- Exercise description:
Collect each line of the records containing the string "computer".

Collected data:
.....
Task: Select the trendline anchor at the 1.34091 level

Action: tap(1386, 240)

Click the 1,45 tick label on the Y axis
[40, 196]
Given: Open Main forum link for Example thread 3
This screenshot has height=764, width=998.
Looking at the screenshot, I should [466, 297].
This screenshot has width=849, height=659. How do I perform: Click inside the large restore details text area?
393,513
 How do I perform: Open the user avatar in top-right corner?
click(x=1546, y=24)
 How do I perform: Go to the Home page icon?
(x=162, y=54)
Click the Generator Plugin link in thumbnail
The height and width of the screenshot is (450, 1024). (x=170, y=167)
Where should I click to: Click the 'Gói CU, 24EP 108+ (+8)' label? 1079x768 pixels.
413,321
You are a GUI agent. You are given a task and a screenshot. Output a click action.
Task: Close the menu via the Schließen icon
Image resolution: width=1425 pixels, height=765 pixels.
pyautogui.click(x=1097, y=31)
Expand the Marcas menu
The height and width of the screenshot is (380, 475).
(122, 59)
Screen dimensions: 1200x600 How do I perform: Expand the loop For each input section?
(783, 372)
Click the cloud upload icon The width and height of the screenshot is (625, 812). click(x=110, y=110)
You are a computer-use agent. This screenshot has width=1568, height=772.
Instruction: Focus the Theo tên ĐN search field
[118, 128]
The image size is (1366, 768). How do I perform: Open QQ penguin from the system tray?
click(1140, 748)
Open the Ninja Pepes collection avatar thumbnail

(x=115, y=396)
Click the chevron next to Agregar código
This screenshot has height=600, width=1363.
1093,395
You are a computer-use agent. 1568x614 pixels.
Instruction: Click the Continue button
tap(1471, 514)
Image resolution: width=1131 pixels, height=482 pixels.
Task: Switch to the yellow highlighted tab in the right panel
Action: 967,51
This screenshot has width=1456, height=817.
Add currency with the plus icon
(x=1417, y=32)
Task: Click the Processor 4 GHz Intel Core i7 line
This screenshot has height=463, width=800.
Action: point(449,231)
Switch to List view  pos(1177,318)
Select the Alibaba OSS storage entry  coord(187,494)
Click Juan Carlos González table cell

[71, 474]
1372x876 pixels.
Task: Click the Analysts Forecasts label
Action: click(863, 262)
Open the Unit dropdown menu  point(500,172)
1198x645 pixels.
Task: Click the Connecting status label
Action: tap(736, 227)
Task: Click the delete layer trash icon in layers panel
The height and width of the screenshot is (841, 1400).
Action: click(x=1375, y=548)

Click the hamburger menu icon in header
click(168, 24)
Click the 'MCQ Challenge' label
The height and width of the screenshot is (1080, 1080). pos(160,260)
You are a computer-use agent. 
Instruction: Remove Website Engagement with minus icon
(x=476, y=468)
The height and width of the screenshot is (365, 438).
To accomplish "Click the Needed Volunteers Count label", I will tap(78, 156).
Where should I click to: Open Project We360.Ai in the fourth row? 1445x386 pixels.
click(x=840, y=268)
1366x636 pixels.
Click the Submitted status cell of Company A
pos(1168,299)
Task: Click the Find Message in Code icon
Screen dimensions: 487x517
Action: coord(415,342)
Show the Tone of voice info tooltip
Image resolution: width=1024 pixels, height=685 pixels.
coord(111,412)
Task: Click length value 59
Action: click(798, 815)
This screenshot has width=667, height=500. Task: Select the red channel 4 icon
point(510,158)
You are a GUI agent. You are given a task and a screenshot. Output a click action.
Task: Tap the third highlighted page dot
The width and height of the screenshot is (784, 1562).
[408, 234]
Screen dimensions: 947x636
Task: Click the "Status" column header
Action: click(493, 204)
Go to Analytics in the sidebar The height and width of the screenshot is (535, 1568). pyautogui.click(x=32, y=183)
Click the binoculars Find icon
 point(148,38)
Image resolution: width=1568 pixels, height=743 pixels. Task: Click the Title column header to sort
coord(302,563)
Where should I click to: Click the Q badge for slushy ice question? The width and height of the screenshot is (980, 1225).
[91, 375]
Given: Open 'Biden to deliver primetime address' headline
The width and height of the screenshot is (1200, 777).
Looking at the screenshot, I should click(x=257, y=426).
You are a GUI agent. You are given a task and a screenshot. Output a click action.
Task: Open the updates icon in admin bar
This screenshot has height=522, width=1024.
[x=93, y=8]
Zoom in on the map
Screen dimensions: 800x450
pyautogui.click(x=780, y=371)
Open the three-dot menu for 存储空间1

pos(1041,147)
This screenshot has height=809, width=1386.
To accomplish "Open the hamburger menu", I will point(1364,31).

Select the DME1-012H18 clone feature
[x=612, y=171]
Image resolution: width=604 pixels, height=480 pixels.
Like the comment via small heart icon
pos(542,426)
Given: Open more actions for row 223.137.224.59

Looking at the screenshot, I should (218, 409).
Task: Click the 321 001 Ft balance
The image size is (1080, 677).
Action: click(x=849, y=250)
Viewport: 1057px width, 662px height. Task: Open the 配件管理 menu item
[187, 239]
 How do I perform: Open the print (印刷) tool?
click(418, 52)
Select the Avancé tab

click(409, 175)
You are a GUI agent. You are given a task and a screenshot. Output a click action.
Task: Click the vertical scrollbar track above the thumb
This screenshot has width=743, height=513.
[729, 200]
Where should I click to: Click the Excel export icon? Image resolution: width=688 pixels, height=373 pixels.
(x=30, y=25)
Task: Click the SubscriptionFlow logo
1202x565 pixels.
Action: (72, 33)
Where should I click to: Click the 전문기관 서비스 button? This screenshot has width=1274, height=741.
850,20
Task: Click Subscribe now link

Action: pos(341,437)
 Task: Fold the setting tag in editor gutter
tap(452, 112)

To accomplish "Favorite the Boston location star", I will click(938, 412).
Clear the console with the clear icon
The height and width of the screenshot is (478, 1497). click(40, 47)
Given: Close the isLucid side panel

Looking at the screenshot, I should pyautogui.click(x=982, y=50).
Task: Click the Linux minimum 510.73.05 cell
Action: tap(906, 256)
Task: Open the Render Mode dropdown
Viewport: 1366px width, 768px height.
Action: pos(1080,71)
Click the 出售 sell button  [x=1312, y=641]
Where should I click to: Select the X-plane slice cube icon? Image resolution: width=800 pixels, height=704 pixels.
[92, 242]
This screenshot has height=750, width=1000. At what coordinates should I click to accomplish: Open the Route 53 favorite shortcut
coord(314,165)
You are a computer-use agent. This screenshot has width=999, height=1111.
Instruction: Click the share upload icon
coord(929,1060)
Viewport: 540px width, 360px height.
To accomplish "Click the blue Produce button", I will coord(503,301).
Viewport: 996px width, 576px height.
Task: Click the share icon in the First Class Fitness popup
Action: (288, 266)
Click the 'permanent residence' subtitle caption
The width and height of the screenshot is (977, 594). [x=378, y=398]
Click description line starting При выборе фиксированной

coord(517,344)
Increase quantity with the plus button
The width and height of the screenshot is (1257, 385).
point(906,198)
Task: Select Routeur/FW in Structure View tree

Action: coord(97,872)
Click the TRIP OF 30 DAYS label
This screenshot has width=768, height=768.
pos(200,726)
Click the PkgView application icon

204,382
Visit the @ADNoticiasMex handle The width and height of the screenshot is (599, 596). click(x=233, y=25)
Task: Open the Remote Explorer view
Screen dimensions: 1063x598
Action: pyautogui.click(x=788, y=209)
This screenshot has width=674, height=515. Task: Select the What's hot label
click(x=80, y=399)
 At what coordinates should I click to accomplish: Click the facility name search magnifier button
.....
- Answer box:
You are a computer-use agent. This screenshot has width=1568, height=772.
You are a computer-use agent. 1568x614 pixels.
You are a computer-use agent. 
You are a computer-use agent. This screenshot has width=999, height=1111.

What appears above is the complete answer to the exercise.